WAILUKU - Nobody came out last week and demanded that the Maui County Council chuck out its two-year-old Residential Workforce Housing ordinance, but developers and nonprofit leaders said it needs some tweaking to be more effective.
Some developers would like to see the controversial ordinance ditched. However, more importantly, they probably didn't want to sour relationships with council members who support the measure, a few observers said Wednesday.
Public Services Committee Chairman Wayne Nishiki took up the required review of the ordinance in the new committee's first meeting of the year. The ordinance requires developers of five or more market-priced residences to build 40 percent to 50 percent of the total project as affordable homes either on-site or somewhere in the same community plan area - or contribute land or cash payments in lieu of new homes. The panel will revisit the issue Wednesday.
"At our next meeting now we can start fresh and start head on into discussions of the ordinance," Nishiki said after listening to about a dozen speakers last Wednesday.
He also called on council members to submit possible ordinance amendments in writing.
Many of the amendments recommended by developers and nonprofit builders Wednesday were the same. They also shared similar reasoning: A lack of homes built in the past two years proves the ordinance is flawed, and the economic downturn necessitates extra incentives to build.
But some council members argue that the ordinance is already a success because projects have been approved under the ordinance but have been held up only because of the sour housing market and the broken national home lending system. Construction of affordable homes will pick up once the housing market gets back on track, proponents said.
Here's several of the proposed fixes:
* Lower the affordable housing requirement to 30 percent to 40 percent.
* Let nonprofits, which often build projects consisting entirely of affordable homes and are then exempt from the law, qualify to sell home credits to developers for profit or financing.
* Allow 50 percent of the affordable homes a developer must build to be done outside the community plan area.
* Permit donations of land to include unimproved lots, which is land without roads, water and sewer access.
* Make the ordinance a "living document" that can be easily changed to match housing market deviations.
* For every affordable unit that a private developer builds, he or she should receive two credits to construct market-priced homes.

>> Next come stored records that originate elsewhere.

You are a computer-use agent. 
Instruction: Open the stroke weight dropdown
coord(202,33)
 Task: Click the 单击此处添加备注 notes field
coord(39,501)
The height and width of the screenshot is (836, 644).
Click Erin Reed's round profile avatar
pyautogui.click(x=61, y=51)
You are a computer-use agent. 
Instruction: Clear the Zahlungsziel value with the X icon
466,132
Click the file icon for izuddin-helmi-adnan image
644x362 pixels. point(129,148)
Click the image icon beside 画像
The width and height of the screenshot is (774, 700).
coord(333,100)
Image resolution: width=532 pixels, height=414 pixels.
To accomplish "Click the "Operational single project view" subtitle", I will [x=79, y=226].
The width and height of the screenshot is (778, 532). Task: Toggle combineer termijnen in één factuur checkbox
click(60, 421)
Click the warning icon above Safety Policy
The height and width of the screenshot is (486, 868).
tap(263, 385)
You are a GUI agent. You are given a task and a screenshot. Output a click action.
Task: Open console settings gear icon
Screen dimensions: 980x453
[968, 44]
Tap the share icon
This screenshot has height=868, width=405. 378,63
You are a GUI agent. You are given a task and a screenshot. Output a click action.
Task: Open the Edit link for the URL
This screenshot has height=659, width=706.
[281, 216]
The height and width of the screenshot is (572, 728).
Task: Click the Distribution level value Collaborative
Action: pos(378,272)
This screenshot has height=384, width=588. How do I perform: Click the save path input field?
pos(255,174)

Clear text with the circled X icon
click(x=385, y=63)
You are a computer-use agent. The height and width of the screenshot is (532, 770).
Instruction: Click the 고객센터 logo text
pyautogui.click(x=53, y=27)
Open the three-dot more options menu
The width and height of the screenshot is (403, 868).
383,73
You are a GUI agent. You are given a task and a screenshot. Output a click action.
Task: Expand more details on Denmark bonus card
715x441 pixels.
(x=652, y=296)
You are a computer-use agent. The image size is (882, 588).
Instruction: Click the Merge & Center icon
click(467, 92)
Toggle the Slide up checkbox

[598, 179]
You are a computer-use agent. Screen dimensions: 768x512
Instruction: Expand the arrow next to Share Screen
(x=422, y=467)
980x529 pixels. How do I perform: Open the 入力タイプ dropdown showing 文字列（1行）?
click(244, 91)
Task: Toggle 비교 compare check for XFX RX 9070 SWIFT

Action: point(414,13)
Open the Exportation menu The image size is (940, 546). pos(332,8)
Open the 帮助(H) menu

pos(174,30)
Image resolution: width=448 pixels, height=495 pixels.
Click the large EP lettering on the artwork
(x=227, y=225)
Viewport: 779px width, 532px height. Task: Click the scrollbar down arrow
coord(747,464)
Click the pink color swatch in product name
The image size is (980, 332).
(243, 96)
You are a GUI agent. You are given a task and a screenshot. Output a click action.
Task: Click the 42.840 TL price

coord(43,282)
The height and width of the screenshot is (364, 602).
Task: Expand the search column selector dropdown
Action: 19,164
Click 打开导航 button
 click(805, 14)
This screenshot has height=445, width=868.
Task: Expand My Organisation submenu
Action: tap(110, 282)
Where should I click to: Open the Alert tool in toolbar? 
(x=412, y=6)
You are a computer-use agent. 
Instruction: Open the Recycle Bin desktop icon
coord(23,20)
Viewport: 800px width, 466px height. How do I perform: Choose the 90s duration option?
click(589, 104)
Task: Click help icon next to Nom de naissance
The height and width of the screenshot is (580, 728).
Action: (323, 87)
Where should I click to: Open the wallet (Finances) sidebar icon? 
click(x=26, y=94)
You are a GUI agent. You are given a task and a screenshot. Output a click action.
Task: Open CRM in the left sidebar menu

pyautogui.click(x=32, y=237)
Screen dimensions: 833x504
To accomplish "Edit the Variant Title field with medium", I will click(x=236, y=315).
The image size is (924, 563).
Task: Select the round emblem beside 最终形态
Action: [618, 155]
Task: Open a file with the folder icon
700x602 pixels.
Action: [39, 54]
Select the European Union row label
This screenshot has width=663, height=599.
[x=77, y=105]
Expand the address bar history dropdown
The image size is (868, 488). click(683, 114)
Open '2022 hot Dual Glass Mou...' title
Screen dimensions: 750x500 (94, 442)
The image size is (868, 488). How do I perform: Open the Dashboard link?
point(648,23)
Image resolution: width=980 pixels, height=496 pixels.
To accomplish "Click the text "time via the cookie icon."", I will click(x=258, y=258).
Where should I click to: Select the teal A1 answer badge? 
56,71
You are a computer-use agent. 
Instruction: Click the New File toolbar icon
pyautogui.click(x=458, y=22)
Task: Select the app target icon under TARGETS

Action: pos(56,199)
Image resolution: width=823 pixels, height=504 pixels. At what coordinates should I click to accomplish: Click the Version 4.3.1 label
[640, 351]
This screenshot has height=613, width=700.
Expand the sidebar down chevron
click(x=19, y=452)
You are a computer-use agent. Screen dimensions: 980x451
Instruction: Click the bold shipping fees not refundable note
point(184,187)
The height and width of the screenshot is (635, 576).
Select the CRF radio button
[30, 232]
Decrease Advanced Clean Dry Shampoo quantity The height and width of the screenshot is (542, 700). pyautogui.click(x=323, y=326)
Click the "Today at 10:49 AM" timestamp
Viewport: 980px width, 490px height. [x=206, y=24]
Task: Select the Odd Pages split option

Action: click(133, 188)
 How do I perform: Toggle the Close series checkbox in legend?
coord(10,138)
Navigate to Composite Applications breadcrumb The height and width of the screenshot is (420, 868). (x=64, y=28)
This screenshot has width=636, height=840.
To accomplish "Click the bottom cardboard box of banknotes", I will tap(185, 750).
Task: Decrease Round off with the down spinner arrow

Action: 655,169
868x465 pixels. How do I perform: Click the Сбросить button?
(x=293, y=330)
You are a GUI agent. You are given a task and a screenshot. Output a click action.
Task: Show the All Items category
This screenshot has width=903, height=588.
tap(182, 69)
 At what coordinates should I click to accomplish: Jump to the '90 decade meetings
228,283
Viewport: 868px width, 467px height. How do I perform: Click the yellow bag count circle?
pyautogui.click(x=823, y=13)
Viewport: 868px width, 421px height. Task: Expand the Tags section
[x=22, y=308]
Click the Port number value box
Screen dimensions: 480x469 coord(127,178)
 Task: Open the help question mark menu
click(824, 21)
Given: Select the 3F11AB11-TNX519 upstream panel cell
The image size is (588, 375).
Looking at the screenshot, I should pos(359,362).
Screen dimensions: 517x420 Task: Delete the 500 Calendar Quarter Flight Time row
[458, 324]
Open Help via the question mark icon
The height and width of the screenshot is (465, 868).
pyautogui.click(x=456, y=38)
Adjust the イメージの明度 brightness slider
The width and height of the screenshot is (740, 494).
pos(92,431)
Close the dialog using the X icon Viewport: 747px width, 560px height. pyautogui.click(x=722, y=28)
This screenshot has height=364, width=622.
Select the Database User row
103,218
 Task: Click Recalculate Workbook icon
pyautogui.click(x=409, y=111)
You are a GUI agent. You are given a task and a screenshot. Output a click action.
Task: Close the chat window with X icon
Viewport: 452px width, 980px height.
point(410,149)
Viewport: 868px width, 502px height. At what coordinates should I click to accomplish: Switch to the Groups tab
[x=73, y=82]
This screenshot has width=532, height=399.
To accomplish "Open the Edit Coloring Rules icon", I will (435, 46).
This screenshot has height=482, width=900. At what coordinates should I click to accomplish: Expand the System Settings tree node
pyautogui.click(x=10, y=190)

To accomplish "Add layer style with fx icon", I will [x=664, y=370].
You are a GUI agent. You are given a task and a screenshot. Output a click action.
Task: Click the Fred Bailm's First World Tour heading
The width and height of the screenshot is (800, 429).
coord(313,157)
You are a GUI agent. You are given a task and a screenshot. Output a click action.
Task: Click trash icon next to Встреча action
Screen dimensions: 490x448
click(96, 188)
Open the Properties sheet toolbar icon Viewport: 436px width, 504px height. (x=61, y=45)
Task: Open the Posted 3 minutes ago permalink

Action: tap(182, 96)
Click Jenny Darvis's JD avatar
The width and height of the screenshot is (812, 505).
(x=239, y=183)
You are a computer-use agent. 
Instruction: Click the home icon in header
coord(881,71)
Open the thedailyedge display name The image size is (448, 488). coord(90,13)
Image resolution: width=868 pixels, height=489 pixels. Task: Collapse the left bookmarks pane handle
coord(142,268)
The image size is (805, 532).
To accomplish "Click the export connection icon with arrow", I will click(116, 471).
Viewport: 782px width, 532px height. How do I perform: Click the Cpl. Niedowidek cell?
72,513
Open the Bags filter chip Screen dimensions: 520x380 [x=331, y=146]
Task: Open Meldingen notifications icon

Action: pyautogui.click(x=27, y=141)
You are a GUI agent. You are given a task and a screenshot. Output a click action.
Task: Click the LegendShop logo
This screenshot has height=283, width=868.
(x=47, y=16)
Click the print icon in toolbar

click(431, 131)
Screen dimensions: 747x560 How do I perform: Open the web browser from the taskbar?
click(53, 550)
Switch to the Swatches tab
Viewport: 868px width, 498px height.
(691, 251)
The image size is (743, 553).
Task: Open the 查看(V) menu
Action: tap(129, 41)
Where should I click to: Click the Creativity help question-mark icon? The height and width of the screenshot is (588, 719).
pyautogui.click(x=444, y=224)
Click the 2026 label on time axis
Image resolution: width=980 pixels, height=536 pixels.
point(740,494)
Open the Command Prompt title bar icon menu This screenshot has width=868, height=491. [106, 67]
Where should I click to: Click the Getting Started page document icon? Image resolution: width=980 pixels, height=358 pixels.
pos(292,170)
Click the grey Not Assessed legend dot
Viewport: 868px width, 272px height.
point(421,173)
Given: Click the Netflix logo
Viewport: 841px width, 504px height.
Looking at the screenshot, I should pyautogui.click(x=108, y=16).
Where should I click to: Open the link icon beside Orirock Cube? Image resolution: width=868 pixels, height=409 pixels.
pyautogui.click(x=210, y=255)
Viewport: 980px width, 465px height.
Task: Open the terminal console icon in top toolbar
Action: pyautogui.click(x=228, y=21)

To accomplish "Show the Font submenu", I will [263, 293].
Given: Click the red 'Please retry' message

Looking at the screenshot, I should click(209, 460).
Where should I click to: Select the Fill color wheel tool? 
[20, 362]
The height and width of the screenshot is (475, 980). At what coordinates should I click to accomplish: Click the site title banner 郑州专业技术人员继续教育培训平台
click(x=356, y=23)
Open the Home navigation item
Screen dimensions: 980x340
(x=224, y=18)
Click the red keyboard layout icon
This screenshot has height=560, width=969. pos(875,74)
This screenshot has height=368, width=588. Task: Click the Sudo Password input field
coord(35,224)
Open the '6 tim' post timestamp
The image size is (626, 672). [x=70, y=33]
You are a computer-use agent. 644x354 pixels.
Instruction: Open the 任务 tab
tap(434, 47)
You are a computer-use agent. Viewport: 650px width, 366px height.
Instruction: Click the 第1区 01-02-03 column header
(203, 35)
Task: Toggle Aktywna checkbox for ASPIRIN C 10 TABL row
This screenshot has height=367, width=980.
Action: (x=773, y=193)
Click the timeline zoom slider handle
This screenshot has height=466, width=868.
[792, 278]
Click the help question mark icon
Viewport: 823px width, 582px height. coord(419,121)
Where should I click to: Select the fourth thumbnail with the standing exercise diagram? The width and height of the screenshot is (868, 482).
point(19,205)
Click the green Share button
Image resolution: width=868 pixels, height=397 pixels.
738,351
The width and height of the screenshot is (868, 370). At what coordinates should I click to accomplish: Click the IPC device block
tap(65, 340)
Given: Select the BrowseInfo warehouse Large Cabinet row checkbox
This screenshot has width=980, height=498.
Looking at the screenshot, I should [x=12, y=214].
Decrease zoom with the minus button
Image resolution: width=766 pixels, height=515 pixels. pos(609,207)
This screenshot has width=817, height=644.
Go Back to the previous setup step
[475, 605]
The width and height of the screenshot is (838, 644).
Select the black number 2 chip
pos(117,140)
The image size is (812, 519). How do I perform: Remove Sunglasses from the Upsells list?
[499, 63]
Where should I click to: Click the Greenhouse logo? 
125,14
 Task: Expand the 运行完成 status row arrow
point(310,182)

* Speed up the county's building permitting process.
"We need to put our people back to work," said former county Housing and Human Concerns Department Director Alice Lee, who had opposed the bill during her tenure. "We need to look at the tools in the ordinance and find a way to make it more attractive and make it work."
Lee owns a housing consulting firm. She represents several nonprofits that create affordable housing but said she wasn't speaking on behalf of any particular project.
KSD Hawaii President David Goode's development company built affordable homes in Makawao and market-priced homes in Kula, which was one of the few projects to follow the ordinance. He said he supports the framework, but it needs some work, such as removing 25-year deed restrictions that require the homes to remain affordable even in resale. In the process, it keeps Hawaii banks away as lenders, he said.
"We would like to do more units, but the current economic environment and lack of available water meters around the county make it nearly impossible," Goode said.
More local developers or their representatives were in the sparse audience Wednesday but chose not to testify before the committee, which is made up of the entire County Council.
Most of the speakers operate nonprofits, such as Maui Economic Opportunity, Lokahi Pacific and Habitat for Humanity Maui.
MEO Executive Director Sandy Baz also supported the transferability of housing credits, saying it gives nonprofits the ability to create more partnerships for affordable housing projects, which often have up to a dozen contributors.
In a time of evaporating government and donor support, nonprofits need more funding sources, said Kamaile Sombelon, executive director of Lokahi Pacific.
But council Chairman Danny Mateo, who authored the original bill to remedy Maui's affordable housing deficit, said nonprofits have benefited extensively from the work force housing ordinance. Instead of building affordable units themselves, developers have given money to the nonprofits to construct projects they would never be able to do otherwise, Mateo said.
He also noted that nonprofits already receive exemptions for their projects from the county that private developers would rarely, if ever, get.
Council Member Joe Pontanilla said he was concerned that developers would use what are really affordable housing credits to build more market-priced homes.
"I really have a hard time swallowing that we should transfer credits," Mateo said.
Council members Jo Anne Johnson and Mike Victorino did not want developers to build affordable units outside the community plan areas of their projects. They said the original bill's intent - which they support - is to make it possible for people to live close to where they work. The requirements save money on infrastructure needs and islandwide traffic congestion, they said.
Former County Council candidate Kai Nishiki, who is the committee chairman's daughter, said she supports increasing the percentage of affordable units that a developer must build.
She also called on councilors to eliminate the provision that allows developers to build affordable housing offsite.
"So it does not promote segregation in our community," Kai Nishiki said.
Sherri Dodson, executive director Habitat for Humanity Maui, said very few affordable homes have been built since the ordinance took effect.
"It would seem some changes are necessary," she said.
Mateo said flexibility was built into the ordinance, and that's why committee members were meeting last week.
"It seems some insist the policy has not been a success," Mateo said. "That simply is not true. More than 1,000 units of affordable housing have been approved through this ordinance."
He also reminded testifiers that it's not the county's fault that some of the approved affordable housing projects to date have been held up by private litigation.